Nous avons composé le genre des aigles de trois espèces, savoir : le grand aigle, l’aigle moyen ou commun, et le petit aigle ; nous y avons ajouté les oiseaux qui en approchent le plus, tels que le pygargue, le balbuzard, l’orfraie, le jean-le-blanc et les six oiseaux étrangers qui y ont rapport, savoir : 1o le bel oiseau de Malabar ; 2o l’oiseau du Brésil, de l’Orénoque, du Pérou et de Guinée, appelé par les Indiens du Brésil urutaurana ; 3o l’oiseau appelé dans ce même pays urubitinga ; 4o celui que nous avons appelé petit aigle de l’Amérique ; 5o l’oiseau pêcheur des Antilles ; 6o le mansfeni qui paraît être une espèce de petit aigle, ce qui fait en tout treize espèces, dont l’une, que nous avons appelée petit aigle de l’Amérique, n’a été indiquée par aucun naturaliste.
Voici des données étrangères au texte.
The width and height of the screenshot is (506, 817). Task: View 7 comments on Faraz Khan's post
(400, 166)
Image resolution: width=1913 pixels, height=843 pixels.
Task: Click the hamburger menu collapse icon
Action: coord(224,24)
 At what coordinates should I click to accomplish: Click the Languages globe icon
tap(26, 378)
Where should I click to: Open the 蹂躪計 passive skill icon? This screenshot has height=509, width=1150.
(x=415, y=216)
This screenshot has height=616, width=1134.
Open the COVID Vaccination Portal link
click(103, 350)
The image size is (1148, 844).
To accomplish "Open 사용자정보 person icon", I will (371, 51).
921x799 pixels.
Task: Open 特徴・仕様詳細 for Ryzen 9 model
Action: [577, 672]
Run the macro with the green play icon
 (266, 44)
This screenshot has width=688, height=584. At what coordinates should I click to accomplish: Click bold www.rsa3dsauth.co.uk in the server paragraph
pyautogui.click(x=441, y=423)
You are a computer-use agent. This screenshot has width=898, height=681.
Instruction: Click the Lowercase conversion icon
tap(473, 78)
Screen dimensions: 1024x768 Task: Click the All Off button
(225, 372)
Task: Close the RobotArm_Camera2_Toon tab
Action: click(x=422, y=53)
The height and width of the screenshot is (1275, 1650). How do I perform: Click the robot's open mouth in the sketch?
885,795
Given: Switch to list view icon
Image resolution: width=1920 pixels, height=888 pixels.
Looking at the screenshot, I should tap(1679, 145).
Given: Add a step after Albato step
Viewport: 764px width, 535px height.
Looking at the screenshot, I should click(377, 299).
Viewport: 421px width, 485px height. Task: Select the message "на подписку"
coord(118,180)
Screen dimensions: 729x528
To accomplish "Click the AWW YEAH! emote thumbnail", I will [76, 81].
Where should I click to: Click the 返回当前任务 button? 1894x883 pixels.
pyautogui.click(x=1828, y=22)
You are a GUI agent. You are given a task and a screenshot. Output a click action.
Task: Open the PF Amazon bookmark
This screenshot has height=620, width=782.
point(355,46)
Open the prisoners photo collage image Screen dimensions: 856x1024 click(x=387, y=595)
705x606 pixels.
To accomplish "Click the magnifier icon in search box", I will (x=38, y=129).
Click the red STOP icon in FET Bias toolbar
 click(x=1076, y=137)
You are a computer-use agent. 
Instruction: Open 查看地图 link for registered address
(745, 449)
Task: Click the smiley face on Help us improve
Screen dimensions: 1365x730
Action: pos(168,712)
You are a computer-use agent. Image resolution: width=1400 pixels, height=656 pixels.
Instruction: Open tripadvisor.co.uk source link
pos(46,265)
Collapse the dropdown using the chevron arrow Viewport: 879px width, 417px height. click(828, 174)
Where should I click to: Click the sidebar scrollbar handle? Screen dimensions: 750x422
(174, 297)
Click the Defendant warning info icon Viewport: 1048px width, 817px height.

Nous allons faire de même l’énumération et la réduction des espèces de vautours, et nous parlerons d’abord d’un oiseau qui a été mis au nombre des aigles par Aristote, et après lui par la plupart des auteurs, quoique ce soit réellement un vautour et non pas un aigle.


Notes de Buffon
  1. M. Ray et M. Salerne, qui n’a fait presque partout que le copier mot pour mot, donnent encore pour différences caractéristiques, entre les vautours et les aigles, la forme du bec qui ne se recourbe pas immédiatement à sa naissance et se maintient droit jusqu’à deux pouces de distance de son origine ; mais je dois observer que ce caractère n’est pas bien indiqué, car le bec des aigles ne se recourbe pas non plus dès sa naissance, il se maintient d’abord droit, et la seule différence est que dans le vautour cette partie droite du bec est plus longue que dans l’aigle : d’autres naturalistes donnent aussi comme différence caractéristique la proéminence du jabot, plus grand dans les vautours que dans les aigles, mais ce caractère est équivoque et n’appartient pas à toutes les espèces de vautours ; le griffon, qui est l’une des principales, bien loin d’avoir le jabot proéminent, l’a si rentré en dedans, qu’il y a au-dessous de son cou et à la place du jabot un creux assez grand pour y mettre le poing.
Notes de l’éditeur
  1. Les vautours constituent le genre Vultur L. [Note de Wikisource : ce genre était polyphylétique]. Ce sont des oiseaux de l’ordre des Rapaces, de la famille des Vulturidés. Ils ont tous un corps de grande taille ; ils volent lentement, mais s’élèvent à de grandes hauteurs. Leur bec est long, droit, recourbé seulement à la pointe, à arête très bombée ; leur tête n’est couverte que de duvet ; leur cou est entouré d’une collerette de plumes longues et duveteuses. Leurs ailes sont grandes et larges, arrondies ; leur queue esc arrondie ; leurs pieds sont très forts, mais les doigts, faibles et terminés par des ongles courts et émoussés, ne peuvent servir à la préhension.